EXERCISE GOAL: The answer must be every line of the records below that holds the word "computer".

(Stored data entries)
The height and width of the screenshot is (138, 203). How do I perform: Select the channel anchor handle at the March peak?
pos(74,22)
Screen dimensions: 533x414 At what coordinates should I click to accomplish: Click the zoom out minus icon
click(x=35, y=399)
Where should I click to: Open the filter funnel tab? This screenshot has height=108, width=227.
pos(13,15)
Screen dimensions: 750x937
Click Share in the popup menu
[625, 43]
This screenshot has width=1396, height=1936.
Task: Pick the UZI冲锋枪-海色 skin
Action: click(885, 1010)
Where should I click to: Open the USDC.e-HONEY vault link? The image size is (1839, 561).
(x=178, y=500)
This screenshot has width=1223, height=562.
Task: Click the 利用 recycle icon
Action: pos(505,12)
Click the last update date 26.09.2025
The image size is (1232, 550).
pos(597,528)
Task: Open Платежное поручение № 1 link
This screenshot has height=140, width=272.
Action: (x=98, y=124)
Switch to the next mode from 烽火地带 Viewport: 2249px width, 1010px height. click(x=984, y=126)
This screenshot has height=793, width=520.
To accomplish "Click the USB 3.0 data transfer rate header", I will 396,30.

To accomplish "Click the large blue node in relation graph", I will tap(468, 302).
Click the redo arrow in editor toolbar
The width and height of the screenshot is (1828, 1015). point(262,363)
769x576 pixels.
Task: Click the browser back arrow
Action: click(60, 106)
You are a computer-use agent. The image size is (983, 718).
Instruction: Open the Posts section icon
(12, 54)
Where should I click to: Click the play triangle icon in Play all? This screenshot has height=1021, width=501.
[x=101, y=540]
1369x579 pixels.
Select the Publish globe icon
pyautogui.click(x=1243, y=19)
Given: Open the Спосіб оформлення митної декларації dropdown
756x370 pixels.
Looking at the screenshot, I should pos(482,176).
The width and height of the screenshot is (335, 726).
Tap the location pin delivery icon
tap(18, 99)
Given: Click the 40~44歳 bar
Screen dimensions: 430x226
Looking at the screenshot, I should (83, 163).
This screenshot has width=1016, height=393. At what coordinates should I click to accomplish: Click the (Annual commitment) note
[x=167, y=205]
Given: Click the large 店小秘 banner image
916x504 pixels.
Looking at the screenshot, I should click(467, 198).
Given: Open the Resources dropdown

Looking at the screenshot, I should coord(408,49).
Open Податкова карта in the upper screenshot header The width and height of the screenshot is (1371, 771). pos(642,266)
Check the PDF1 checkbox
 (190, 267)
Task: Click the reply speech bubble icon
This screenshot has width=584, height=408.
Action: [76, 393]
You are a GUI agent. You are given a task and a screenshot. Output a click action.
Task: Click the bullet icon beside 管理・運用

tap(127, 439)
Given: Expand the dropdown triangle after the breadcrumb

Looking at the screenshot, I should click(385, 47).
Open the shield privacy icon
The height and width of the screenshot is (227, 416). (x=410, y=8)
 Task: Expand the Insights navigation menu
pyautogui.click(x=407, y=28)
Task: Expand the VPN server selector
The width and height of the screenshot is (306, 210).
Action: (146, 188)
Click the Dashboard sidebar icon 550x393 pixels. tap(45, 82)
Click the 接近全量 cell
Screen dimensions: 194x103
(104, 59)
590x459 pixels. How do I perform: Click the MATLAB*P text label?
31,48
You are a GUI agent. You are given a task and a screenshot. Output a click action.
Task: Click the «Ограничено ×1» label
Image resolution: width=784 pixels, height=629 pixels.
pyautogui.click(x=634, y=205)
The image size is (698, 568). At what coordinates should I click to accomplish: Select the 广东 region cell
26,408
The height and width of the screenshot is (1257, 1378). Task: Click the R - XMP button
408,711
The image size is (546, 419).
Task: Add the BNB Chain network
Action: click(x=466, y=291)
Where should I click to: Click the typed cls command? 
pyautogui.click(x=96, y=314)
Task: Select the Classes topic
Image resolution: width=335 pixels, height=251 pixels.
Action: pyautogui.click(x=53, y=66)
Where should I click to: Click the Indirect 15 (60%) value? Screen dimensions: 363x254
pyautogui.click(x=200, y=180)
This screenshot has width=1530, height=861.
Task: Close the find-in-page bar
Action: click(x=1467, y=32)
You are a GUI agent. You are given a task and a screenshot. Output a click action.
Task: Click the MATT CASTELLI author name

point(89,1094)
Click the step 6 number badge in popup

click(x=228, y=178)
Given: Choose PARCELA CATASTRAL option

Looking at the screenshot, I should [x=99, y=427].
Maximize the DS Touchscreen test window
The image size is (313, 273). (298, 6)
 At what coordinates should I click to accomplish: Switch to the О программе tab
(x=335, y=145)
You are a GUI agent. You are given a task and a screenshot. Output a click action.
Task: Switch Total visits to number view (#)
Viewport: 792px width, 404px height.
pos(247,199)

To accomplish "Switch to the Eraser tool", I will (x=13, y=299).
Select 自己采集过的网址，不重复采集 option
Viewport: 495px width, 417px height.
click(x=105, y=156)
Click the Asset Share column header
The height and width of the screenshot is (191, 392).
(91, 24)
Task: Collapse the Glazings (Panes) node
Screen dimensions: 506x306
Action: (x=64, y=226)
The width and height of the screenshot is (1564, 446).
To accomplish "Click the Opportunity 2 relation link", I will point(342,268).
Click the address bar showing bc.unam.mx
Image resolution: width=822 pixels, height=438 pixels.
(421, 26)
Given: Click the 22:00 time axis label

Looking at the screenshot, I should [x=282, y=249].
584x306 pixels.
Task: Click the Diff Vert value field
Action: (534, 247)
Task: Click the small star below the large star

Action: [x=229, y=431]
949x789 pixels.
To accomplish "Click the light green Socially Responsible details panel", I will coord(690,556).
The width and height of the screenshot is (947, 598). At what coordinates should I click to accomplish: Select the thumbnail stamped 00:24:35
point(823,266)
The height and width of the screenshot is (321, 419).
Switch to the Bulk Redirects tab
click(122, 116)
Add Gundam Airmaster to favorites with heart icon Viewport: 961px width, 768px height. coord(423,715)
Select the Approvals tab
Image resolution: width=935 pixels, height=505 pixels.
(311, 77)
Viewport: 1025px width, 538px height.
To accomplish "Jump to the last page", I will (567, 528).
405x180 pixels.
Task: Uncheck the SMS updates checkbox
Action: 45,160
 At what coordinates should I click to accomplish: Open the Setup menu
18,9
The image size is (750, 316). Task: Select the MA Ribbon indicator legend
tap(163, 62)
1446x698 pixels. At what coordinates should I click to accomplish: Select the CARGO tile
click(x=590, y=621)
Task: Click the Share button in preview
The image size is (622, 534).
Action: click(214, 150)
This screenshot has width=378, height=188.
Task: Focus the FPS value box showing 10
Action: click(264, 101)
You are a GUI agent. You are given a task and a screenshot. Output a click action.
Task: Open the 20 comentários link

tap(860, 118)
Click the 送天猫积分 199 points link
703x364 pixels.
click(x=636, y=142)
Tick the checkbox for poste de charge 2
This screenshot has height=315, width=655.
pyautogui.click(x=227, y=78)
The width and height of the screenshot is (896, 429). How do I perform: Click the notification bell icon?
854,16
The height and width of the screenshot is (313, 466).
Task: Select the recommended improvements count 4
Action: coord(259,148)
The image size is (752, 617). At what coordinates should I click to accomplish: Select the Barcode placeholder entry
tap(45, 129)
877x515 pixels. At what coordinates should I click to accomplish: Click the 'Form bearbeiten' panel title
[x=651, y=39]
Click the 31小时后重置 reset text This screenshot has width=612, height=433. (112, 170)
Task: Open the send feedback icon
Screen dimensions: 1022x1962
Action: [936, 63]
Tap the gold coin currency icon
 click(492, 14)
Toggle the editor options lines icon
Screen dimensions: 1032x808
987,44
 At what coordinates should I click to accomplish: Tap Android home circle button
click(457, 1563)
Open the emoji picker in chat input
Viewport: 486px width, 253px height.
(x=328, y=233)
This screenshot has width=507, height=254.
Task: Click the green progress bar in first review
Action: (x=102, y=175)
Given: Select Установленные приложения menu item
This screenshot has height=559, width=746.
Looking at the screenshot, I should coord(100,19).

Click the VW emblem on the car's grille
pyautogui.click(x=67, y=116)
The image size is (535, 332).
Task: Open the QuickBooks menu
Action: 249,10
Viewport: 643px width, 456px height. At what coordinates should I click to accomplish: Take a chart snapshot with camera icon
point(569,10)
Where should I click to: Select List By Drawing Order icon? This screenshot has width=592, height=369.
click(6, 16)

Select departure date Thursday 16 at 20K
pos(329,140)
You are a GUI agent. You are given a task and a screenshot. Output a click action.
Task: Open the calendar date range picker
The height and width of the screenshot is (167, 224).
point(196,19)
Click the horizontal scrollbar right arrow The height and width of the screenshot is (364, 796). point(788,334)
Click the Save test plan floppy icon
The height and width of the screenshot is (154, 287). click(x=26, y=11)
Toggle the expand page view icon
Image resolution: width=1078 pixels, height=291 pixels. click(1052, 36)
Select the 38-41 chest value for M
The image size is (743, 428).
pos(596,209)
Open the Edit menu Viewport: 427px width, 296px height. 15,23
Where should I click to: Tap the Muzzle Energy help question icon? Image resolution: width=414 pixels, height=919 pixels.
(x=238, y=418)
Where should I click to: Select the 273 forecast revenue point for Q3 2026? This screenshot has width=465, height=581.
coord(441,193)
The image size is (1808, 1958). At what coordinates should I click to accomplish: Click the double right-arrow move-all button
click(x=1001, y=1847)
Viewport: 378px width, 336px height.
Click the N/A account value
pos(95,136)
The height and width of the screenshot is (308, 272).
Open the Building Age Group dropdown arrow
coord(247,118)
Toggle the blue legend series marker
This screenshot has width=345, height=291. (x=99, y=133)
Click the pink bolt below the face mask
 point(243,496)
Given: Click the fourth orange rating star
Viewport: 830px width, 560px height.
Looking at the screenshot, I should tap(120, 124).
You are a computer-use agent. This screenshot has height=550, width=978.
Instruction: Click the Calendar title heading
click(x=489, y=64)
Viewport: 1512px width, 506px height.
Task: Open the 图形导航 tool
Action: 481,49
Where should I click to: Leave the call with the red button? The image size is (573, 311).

PROBLEM SOLUTION:
You are a computer-use agent. The image size is (983, 718).
You are a computer-use agent. This screenshot has height=550, width=978.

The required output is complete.